In sum, I agree with the ruling of the District Judge that as to defendants Michelle Cherry, LaDonna Gibbs, and Sonya Parker, the government's motion to admit the out-of-court statements of Lurks should be denied. Order at 17, 20. However, I am in agreement with the government that before a final evidentiary ruling as to defendant Teresa Price, there should be a remand to determine whether under Rule 804 (b)(6), Price "acquiesced" in the murder of Lurks. The government suggests that apart from Pinkerton, it was error not to consider whether Price acquiesced in Lurks's murder which allegedly was intended to and did procure his unavailability. I agree that our remand should call for findings on the issue of such alleged acquiescence by defendant Teresa Price.
*. Subsequent to this ruling, the district court severed Joshua's case from the cases of Price, Cherry, Gibbs, and Parker. Joshua was tried and convicted of the first-degree murder of Lurks.
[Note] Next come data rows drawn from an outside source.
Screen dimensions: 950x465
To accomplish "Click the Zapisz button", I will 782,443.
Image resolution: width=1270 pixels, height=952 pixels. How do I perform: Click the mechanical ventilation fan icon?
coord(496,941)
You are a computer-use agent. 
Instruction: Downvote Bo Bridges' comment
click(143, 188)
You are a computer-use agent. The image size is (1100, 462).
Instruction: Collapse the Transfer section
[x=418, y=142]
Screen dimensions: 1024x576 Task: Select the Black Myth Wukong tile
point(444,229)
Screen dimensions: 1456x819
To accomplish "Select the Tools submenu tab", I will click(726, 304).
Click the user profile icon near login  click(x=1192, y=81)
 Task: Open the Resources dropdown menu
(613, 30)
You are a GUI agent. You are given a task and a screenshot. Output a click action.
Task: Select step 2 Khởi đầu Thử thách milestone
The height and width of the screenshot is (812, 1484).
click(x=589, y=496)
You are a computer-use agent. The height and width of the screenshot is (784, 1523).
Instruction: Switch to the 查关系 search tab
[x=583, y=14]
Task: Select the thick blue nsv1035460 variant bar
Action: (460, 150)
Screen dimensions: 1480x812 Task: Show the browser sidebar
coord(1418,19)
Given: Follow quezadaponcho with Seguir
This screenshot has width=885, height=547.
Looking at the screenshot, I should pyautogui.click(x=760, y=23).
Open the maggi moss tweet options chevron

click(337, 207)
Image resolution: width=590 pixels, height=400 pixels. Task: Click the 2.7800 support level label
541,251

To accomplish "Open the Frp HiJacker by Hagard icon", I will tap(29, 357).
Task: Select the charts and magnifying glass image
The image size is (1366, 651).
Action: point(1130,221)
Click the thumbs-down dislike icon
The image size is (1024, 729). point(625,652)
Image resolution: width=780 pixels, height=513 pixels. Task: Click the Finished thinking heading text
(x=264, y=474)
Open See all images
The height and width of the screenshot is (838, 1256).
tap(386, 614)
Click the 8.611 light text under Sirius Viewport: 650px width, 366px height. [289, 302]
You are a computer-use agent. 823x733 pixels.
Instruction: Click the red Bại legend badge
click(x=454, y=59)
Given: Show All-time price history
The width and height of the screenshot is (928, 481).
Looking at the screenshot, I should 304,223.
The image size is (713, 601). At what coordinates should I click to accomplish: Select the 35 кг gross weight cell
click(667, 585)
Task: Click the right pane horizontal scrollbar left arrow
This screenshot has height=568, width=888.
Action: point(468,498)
2. We express no opinion as to whether a person can be liable for first-degree murder pursuant to Pinkerton. For our purposes, it is only important that a conspirator can be held liable for some degree of homicide when the homicide was committed by a co-conspirator in furtherance of an on-going conspiracy and was reasonably foreseeable as a necessary and natural consequence of the conspiracy. This Court recently noted that to convict a defendant of either second degree murder or involuntary manslaughter, the government need not prove a specific intent to kill, but only that the defendant acted with a "reckless and wanton disregard for human life," a disregard which must be extreme to elevate the crime to second-degree murder. United States v. Wood, No. 99-7008, 2000 WL 328142, *3 (10th Cir. March 29, 2000). A person who participates in a conspiracy when murder is reasonably foreseeable as a necessary and natural consequence in furtherance of and within the scope of an ongoing conspiracy acts with a sufficiently reckless and wanton disregard for human life to satisfy the intent element of, at a minimum, involuntary manslaughter. A defendant can therefore waive his confrontation rights under circumstances which also justify imposing criminal liability for manslaughter pursuant to the Pinkerton doctrine.
3. We emphasize that these are circumstances in which a defendant can be deemed to have procured the unavailability of a witness for purposes of Fed. R. Evid. 804(b)(6) and the waiver-by-misconduct doctrine, and that they do not purport to define liability for substantive crimes, which may be subject to additional due process or other limitations. Cf. Alvarez, 755 F.2d at 851 n.27.
4. The record before us is entirely devoid of evidence that defendants Cherry, Gibbs, and Parker participated in the planning of the murder.